**What the task requires**. Copy out the records word for word, starting with the line that contains "Given: Click the ファイル添付 section label" and going on through the end of the records. Leave the pictures out of your answer.

[Records from a pointing dataset]
· · ·

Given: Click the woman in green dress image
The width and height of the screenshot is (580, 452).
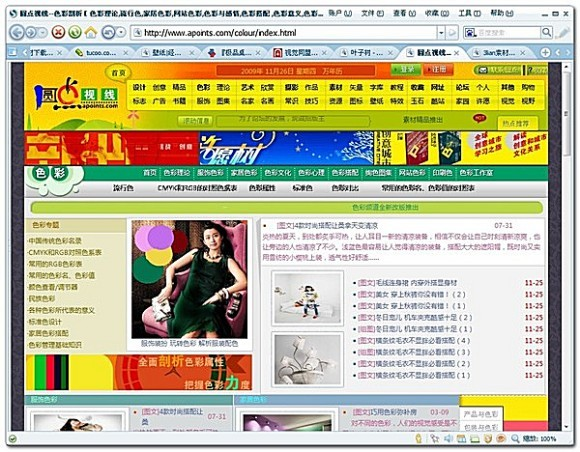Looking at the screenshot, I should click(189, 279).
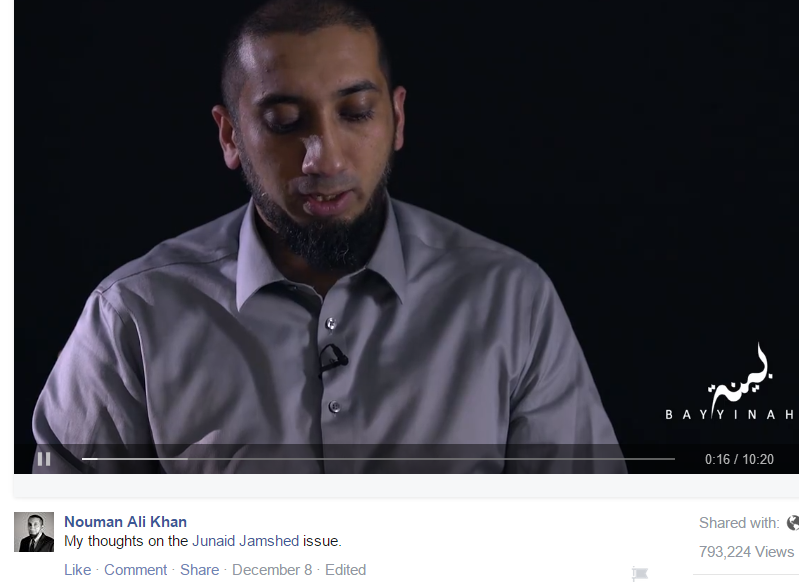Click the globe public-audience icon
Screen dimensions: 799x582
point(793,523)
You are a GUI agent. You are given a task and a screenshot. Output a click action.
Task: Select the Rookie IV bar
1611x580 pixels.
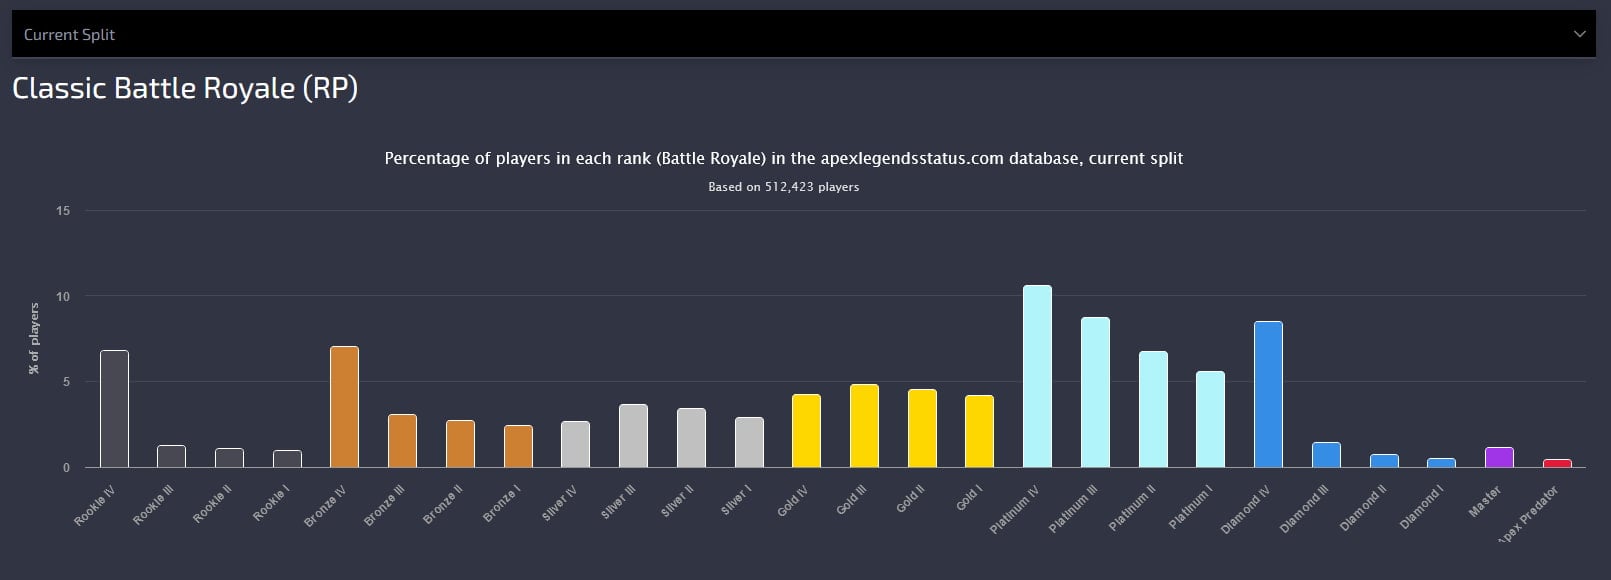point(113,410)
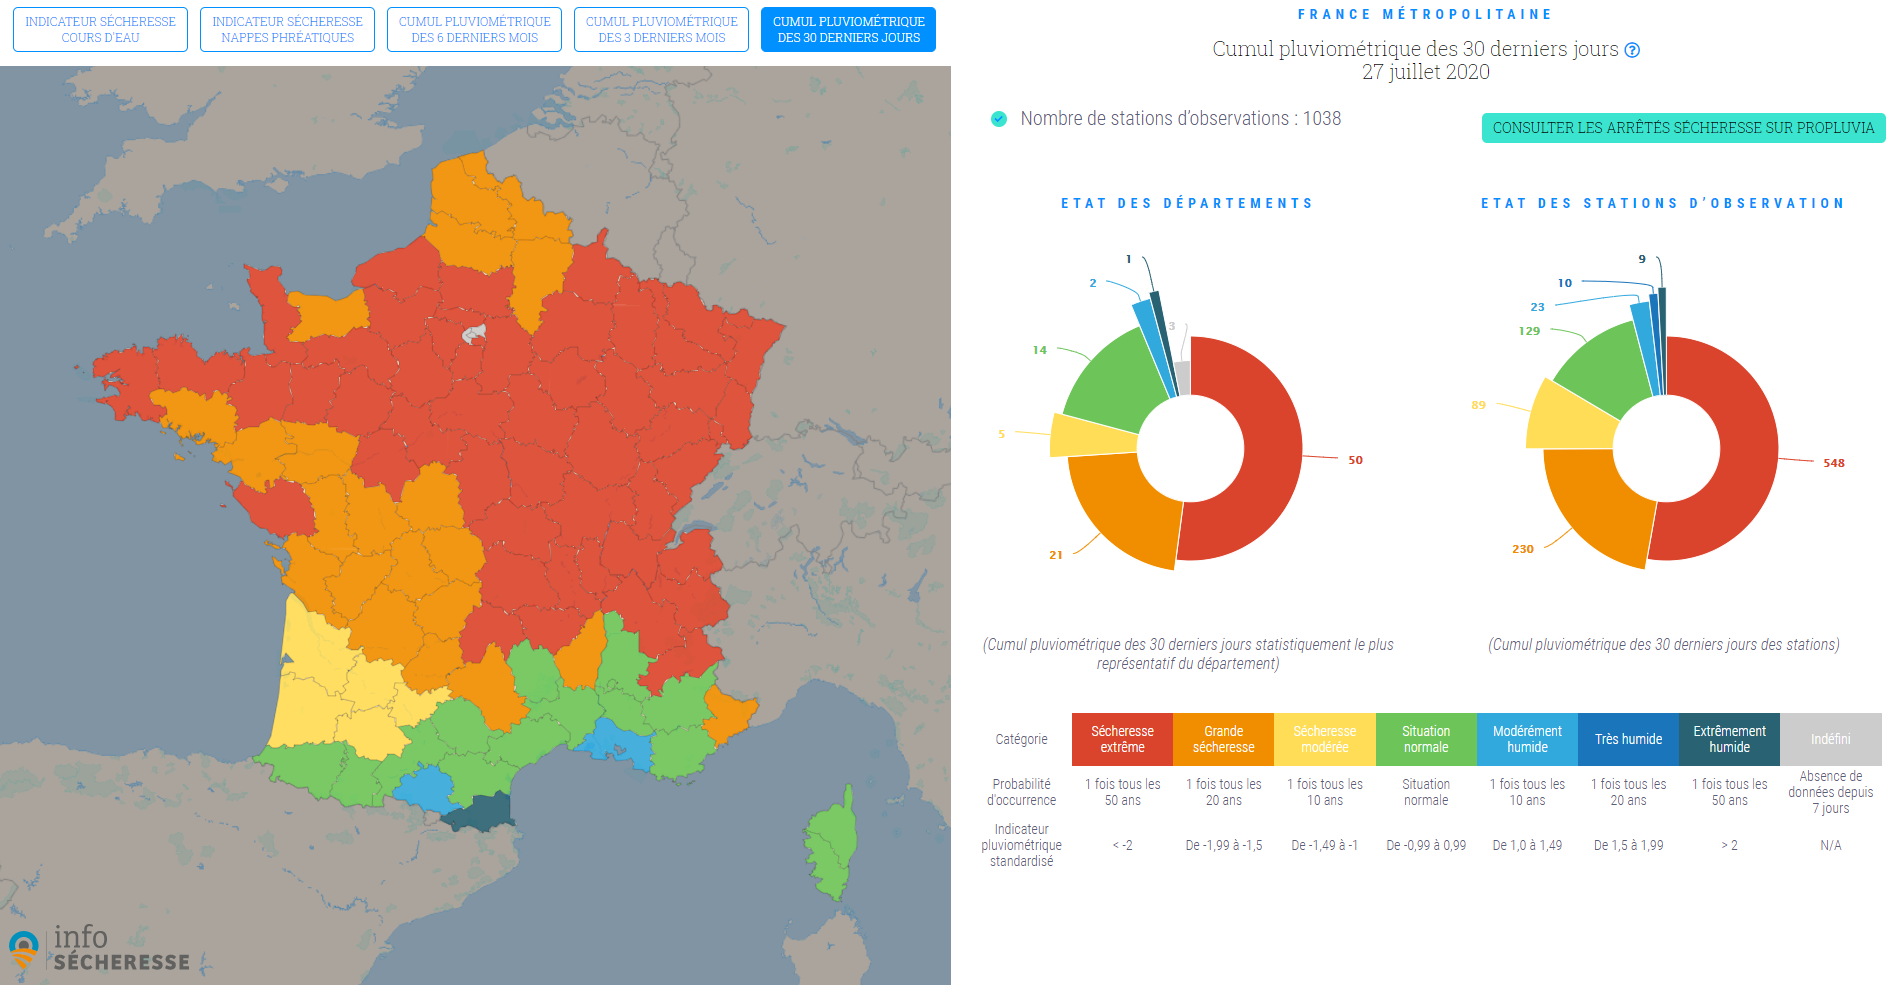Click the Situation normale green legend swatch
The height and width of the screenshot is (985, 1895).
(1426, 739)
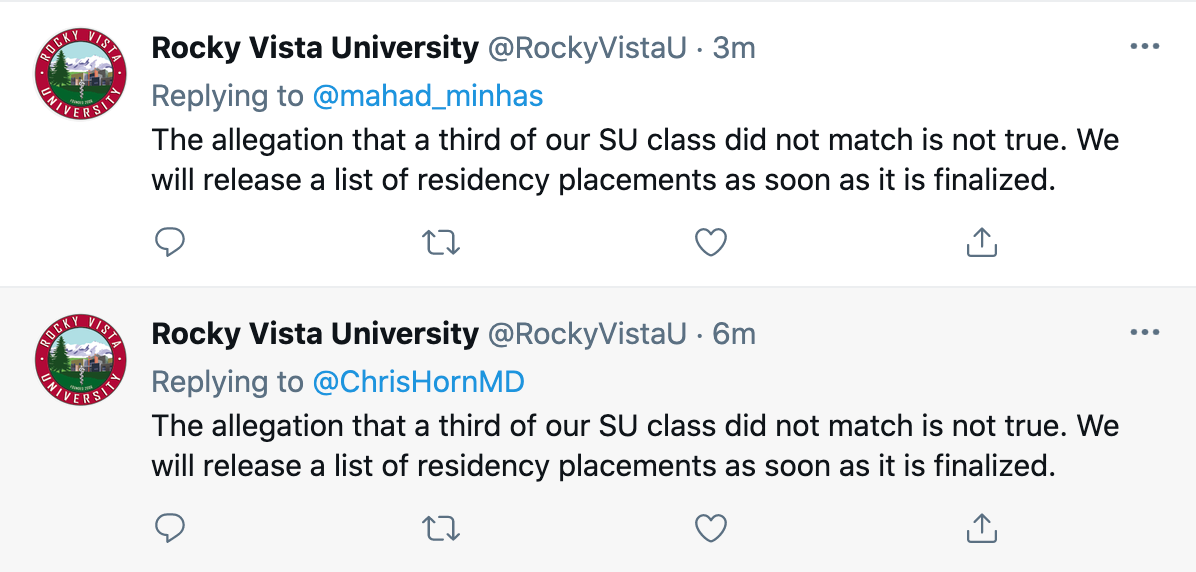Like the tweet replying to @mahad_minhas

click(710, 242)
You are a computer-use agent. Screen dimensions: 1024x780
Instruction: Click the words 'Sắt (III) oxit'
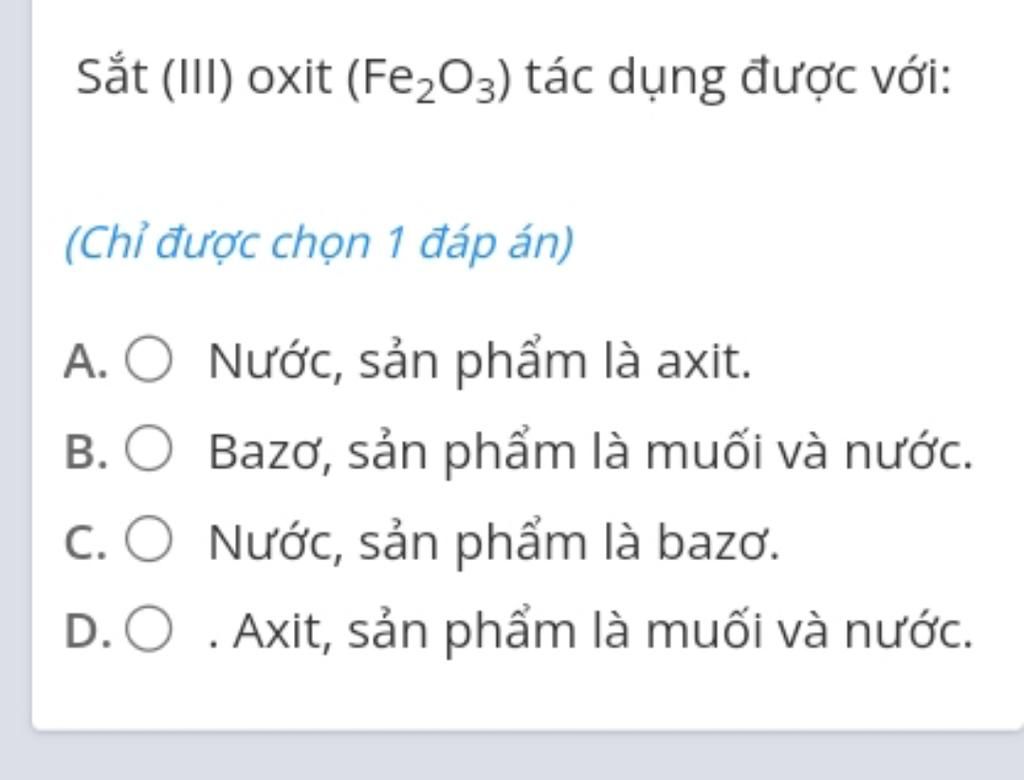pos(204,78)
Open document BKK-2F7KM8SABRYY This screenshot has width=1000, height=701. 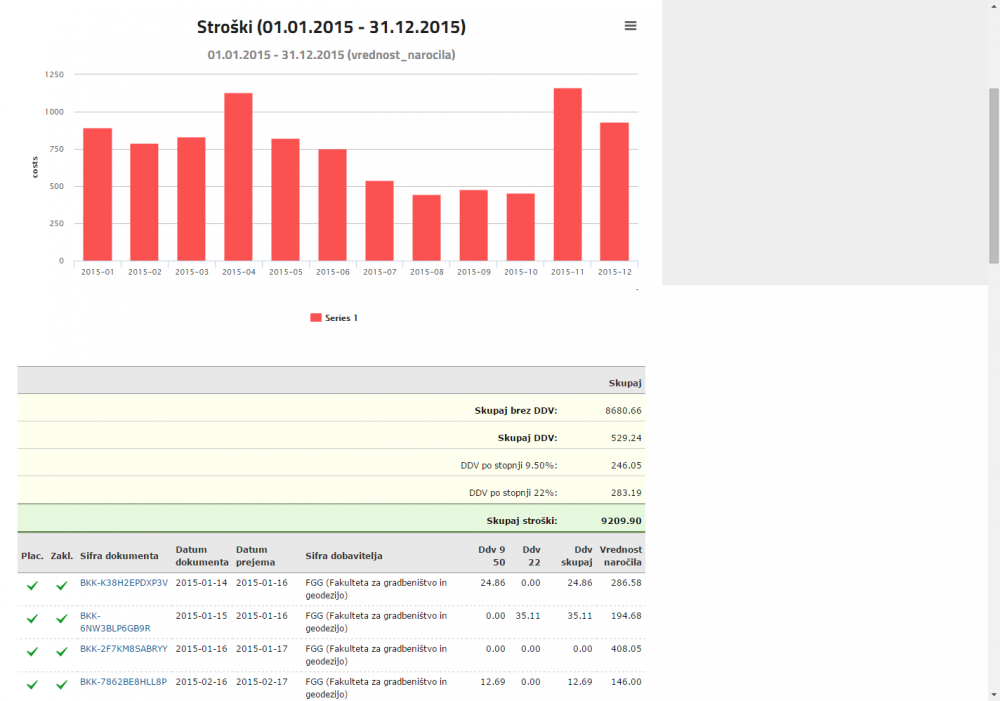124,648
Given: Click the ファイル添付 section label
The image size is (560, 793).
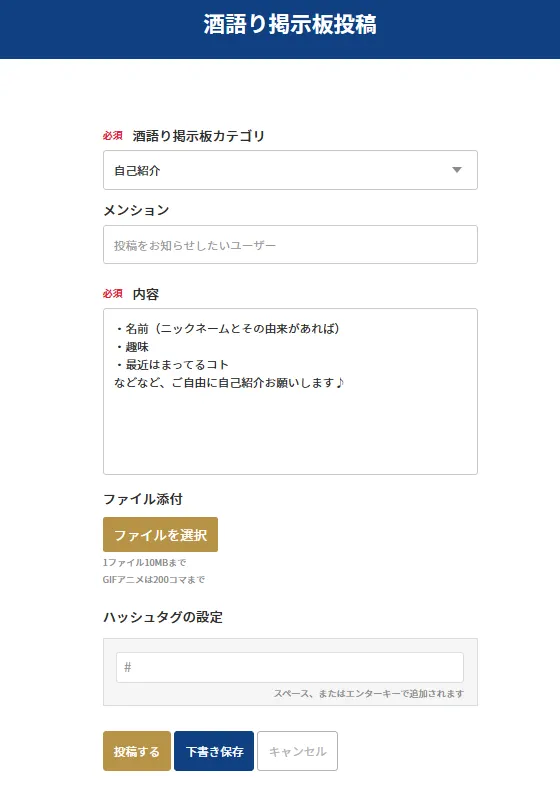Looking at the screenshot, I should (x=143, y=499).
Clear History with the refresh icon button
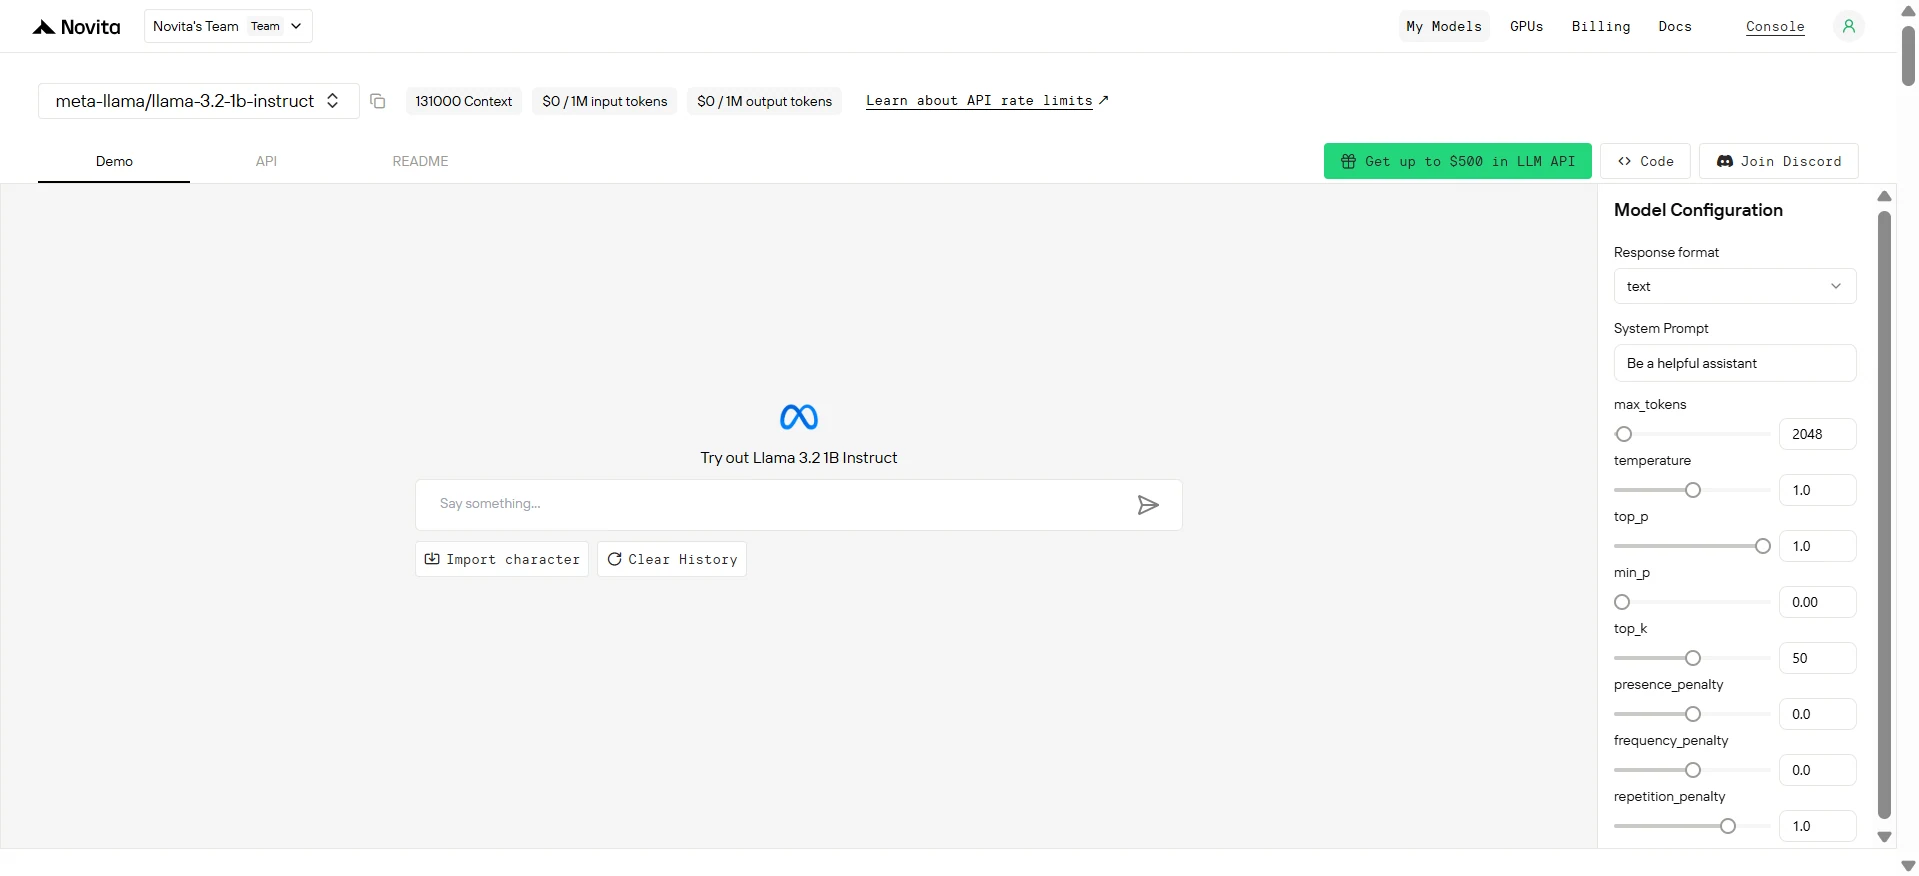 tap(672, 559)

· · ·

**Expected output**.
Given: Click the ファイル添付 section label
The image size is (560, 793).
Looking at the screenshot, I should (x=143, y=499).
Clear History with the refresh icon button
 tap(672, 559)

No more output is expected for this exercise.